On the Commonwealth Chess Association & the Championship:
It's a very loose body. I started my association last year. My predecessor, Mr.P.T. Ummer Koya ran this body as his personal fiefdom. He didn't communicate with any of the officer-bearers and never responded to any of the e-mails. So we have started from scratch and are recovering from a bad situation. If we look back at the history of the event, it is held infrequently. Previously it was incorporated with Lloyds Bank. Thereafter, few Commonwealth Championships have taken place in London, Australia, Malaysia. In the last decade or so India has been the prime organizer. It has got tremendous chess strength. Basically, chess and Commonwealth do not mix. Most Commonwealth nations are not good at chess. India and UK are exceptions. Just to help the game we need unique Commonwealth Championship. It was stupid to incorporate the event with International Open (1999) where players from Russia & Uzbekistan participated. I hope the  next edition in South Africa would bring in a change for better in terms of representation as players from countries like Botswana, Zambia, Kenya and Uganda can participate. This will help in developing Chess strength.

On his trainee, young sensation GM Parimarjan Negi:
I am very impressed with what I have seen. I have worked with him. He is very intelligent, hard working and one of the best chess players to emerge after Anand in India. We will see a lot more of him.

Anand & Parimarjan:
Anand is like a God! Cannot compare Anand to Parimarjan. He (Parimarjan) is supremely talented and has done great things at an early age but he has a long way to go. Things are tougher in chess world and computers have raised the standards to an unprecedented levels. The laptop is now a powerful learning tool for the chess players, which makes the difference. Parimarjan figures in top 300 players and that is a big achievement.
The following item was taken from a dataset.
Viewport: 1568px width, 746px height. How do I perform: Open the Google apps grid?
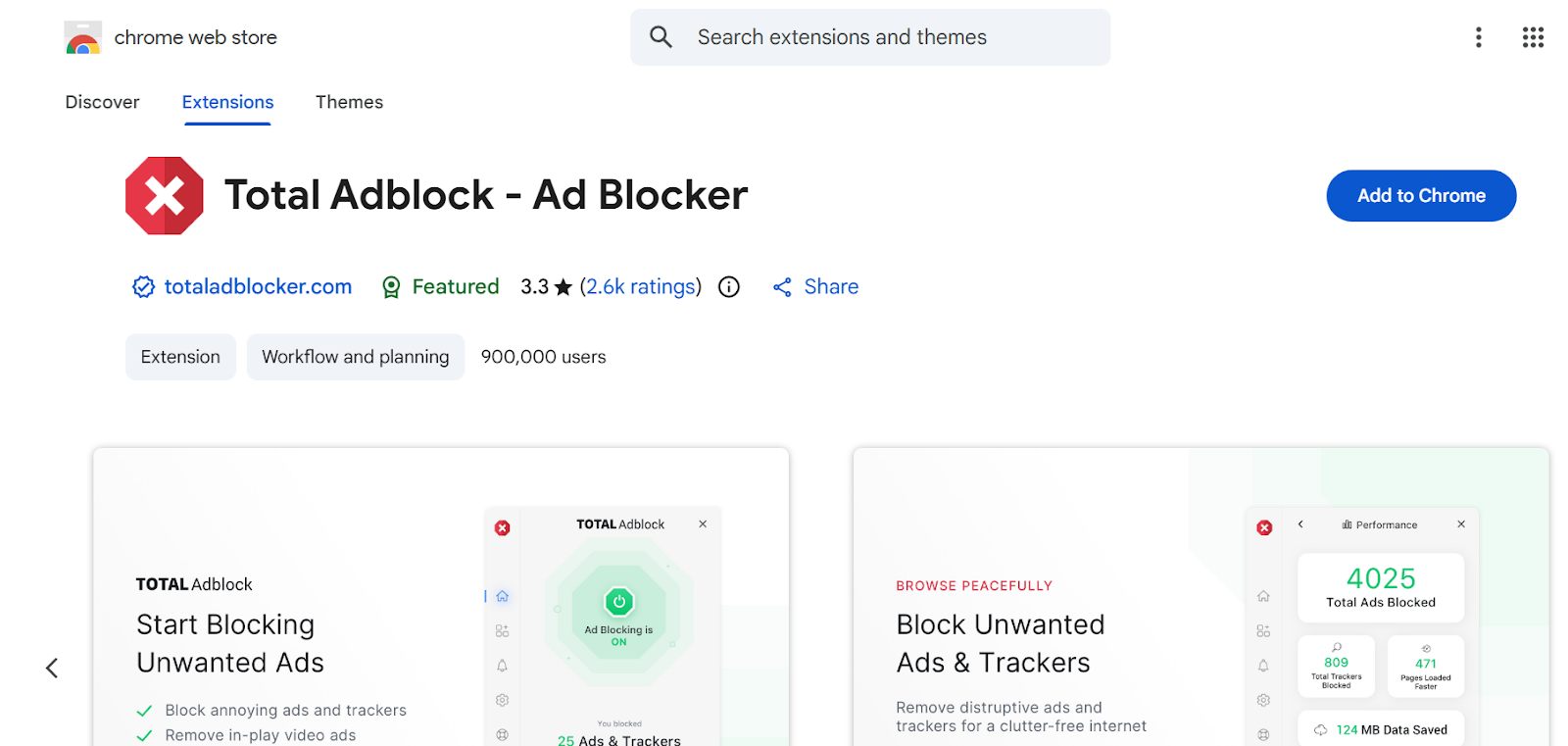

Much more significant is that he is rising

On Chess Titles:
The GM title of today is not the GM title of twenty years ago. The requirement for norms has been reduced. Earlier, one got a GM norm from a 13-round tournament. Now you can get the same norm from a 9-round event. This is a political act by FIDE for their own gains as they have lowered the standards to create more Grandmasters. If at all they want more GMs, they should raise the level of players rather than lower the qualification. With this, FIDE has gone the other way round. The result is that lot of players have bought titles. I am not naming anyone but, I know what I am talking. FIDE does little to stop this practice. In fact, they encourage. The Federations are happy that they have produced titled players, the players are happy, the players who sold are happy. The titles are now available for as low as 30 Euro. This is nice little corrupt business. The solution is to abolish titles. The titles have no relevance. We should only have rankings as in Tennis. Just get rid of stupid titles.